And of course: he meets a jaded young woman (her name is Eve, naturally) played so adorably by Alicia Silverstone. She is tough, kind of bitter, not into sentiment at all, and only dates guys because she likes their “butts and hair”. She’s shallow, she’s a product of divorce, and she is totally cynical about love.

Adam falls head over heels in love with her instantly.

He needs help finding a grocery store, and renting a van to bring back all the groceries, etc., and he enlists her help. He is nothing but a gentleman to her, and she CANNOT DEAL WITH IT. She thinks he’s trying to pull a fast one on her, she thinks he’s messing with her mind. She wears a hard shell over her emotions, and won’t let him come near her. She doesn’t know what to make of him.

There are some wonderful bits throughout here. She takes him home to her apartment that she shares with her gay roommate Troy (played so funnily by Dave Foley, from Kids in the Hall). Somehow, Adam asks Troy if he has a girlfriend, and Troy replies, blithely, putting a plate of snacks on the table, “I’m gay.” Adam of course has no idea what this means, but you can see him pondering it, pondering the meaning of the actual words, and then he says emphatically and supportively, “Good for you.” It’s so funny. Troy is pretty much stunned into silence by that one.

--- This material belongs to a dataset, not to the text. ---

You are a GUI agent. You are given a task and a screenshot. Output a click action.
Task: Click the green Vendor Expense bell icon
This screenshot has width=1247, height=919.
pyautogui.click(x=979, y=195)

Another great bit is when Troy and Eve take Adam out for a night on the town (Troy takes Adam clothes-shopping, so he can lose the green-silk blazer). They go to a swing-club, with a live band and a huge dance floor (this was at the height of the swing-dance craze in the mid to late 90s). Eve has been treating Adam all along like he’s kind of retarded, a goofy puppy dog, an idiot. But then (in my favorite scene in the movie) – a song starts to play, and somehow – Adam ends up on the dance floor, with two gorgeous blondes – and they do this three-way jitterbug thing and not only does he know the steps, but he is a terrific dancer. (It’s all Brendan Fraser, too – no stunt-double people that I can tell). A crowd gathers, and he cuts up the rug, as Eve watches from afar, stunned. Who is this guy? Where did he learn how to dance like that?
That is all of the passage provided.